### SHORT PROBLEM A
Reproduce word for word the part of the Disable Turbo thread between "To reset your" and "Shift key down.", inclusive.
### SHORT PROBLEM B
Decide whether each statement below agrees with the Disable Turbo thread. Answer yes or no for each, quoting the exact words of the thread that settle it.
(i) The BIOS on audianer's computer offers an option named Intel Speed Step.
(ii) Deleting the .ini file brought the missing option back.
(iii) unclewebb still has access to computers with Core 2 Duo mobile processors.
### SHORT PROBLEM C
Write what comes next in the Disable Turbo thread, picking up after its final post.

-- Start PASSAGE --

# "Disable Turbo" is no longer available



## audianer (Apr 15, 2021)

Hey

Previously, the "Disable Turbo" function was available on my T9400, but now suddenly it is no longer available. What could that be?


----------



## unclewebb (Apr 15, 2021)

I no longer have access to any computers with Core 2 Duo mobile processors. This makes it difficult to maintain compatibility with processors from 2008.

I will have a look to see what might have caused this option to become disabled.

@audianer - Did you disable Dynamic Acceleration or Turbo Boost in the BIOS? Try rebooting and have a look for this BIOS setting. Also try doing a sleep resume cycle. There are times when the BIOS sets a CPU up correctly or incorrectly and then after a sleep resume cycle the problem is either fixed or a problem is created.


----------



## audianer (Apr 16, 2021)

In the bios I have two options:
1. Intel Speed Step
2. CPU Energy Saver Mod

Both functions are activated and have never changed anything.

The option was always there and activated, only when I deactivated it and activated the turbo (boost from x9.5 2.53GHz to x10 2.66GHz), the function suddenly disappeared.

I also deleted the .ini, didn't help. I also changed the energy settings in Windows, no success either.


----------



## unclewebb (Apr 16, 2021)

To reset your CPU, try completely shutting down your computer. Hold the Shift key down on the keyboard and select the Windows Shut down menu option while continuing to hold the Shift key down.

-- End PASSAGE --
-- Start DATA RECORDS --

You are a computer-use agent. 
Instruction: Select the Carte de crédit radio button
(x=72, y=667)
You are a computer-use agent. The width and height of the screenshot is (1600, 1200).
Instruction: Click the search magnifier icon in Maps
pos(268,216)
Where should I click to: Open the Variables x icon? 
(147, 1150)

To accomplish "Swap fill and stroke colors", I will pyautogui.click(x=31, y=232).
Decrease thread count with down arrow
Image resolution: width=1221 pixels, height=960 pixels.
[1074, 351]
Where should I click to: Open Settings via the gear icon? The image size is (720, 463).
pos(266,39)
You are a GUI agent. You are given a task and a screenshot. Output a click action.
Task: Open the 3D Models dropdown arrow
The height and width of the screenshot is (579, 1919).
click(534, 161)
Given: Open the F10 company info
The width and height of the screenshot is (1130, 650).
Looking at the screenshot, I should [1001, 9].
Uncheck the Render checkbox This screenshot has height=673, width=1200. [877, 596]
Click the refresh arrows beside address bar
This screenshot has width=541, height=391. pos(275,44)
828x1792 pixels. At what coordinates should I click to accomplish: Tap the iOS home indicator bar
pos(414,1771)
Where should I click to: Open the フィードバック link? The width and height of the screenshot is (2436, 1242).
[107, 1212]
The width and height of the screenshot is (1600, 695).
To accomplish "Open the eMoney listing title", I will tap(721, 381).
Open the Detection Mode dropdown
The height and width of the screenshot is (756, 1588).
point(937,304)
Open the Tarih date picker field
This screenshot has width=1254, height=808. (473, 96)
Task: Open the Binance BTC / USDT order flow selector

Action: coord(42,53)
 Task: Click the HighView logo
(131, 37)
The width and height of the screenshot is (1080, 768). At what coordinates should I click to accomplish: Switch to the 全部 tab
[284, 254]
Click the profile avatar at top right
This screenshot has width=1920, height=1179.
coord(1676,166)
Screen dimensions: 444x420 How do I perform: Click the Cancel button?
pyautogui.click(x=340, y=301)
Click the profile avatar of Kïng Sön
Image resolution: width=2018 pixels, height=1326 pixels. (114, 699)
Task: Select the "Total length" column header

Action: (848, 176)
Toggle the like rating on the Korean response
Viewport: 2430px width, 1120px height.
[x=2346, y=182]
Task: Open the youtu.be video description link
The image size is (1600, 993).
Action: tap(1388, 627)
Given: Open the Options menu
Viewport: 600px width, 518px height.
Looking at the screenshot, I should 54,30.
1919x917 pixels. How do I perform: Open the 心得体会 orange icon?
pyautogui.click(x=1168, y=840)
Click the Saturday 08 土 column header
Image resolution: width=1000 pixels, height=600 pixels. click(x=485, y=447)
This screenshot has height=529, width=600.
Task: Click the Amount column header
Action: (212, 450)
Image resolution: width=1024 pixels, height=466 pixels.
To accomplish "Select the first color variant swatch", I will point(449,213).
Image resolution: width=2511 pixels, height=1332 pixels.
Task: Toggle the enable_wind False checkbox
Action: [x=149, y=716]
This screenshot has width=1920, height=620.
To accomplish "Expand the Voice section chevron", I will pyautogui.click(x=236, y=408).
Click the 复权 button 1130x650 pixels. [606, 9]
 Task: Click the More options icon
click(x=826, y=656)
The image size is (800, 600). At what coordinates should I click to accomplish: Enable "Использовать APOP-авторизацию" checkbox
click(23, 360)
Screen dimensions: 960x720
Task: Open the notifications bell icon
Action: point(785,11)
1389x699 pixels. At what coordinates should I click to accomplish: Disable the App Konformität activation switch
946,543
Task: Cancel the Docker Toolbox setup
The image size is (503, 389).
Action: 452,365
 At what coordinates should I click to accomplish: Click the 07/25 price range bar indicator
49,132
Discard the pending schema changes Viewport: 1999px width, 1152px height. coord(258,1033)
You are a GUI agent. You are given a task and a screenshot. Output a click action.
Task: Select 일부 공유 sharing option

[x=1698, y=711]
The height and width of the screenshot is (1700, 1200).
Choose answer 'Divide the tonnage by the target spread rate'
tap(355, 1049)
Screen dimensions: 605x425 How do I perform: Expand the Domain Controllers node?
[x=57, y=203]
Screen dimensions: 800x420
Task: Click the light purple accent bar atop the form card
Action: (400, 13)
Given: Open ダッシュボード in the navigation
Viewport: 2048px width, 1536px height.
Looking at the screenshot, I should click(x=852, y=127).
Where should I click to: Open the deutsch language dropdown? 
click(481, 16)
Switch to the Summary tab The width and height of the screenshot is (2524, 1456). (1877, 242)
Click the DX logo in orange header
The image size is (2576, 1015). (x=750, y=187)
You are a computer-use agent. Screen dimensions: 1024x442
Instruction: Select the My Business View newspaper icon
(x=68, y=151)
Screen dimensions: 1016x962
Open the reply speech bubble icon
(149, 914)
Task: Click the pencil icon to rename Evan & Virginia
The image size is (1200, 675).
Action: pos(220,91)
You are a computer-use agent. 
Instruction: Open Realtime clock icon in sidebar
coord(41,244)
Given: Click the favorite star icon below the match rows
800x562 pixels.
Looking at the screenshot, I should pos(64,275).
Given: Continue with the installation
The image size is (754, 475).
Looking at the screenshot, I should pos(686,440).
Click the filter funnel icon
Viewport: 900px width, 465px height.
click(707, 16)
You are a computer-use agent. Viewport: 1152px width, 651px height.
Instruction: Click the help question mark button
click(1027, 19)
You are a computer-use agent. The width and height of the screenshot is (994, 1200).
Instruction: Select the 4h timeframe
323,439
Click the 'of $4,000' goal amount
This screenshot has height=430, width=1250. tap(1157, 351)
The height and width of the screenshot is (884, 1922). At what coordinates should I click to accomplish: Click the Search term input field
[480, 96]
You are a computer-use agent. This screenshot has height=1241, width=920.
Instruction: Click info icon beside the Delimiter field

-- End DATA RECORDS --

### TASK RESPONSE A
To reset your CPU, try completely shutting down your computer. Hold the Shift key down on the keyboard and select the Windows Shut down menu option while continuing to hold the Shift key down.

### TASK RESPONSE B
(i) Yes: "1. Intel Speed Step"
(ii) No: "I also deleted the .ini, didn't help."
(iii) No: "I no longer have access to any computers with Core 2 Duo mobile processors."

### TASK RESPONSE C
On most CPUs, you can toggle Turbo Boost on and off. It is possible on your CPU, once you change this setting, the CPU locks this and prevents it from being toggled.

I will send you a version of ThrottleStop tomorrow that does not lock this setting. That will let you toggle this setting. Not sure if the CPU will allow you to do this. I have never had this problem on other Core 2 Duo laptops that I have tested but that was a long time ago.


----------



## audianer (Apr 19, 2021)

unclewebb said:


> To reset your CPU, try completely shutting down your computer. Hold the Shift key down on the keyboard and select the Windows Shut down menu option while continuing to hold the Shift key down.


Unfortunately, that didn't help.



unclewebb said:


> On most CPUs, you can toggle Turbo Boost on and off. It is possible on your CPU, once you change this setting, the CPU locks this and prevents it from being toggled.


The function is sometimes active. I see how the CPU clock goes up to Turbo. But only sometimes. But still can neither activate nor deactivate it.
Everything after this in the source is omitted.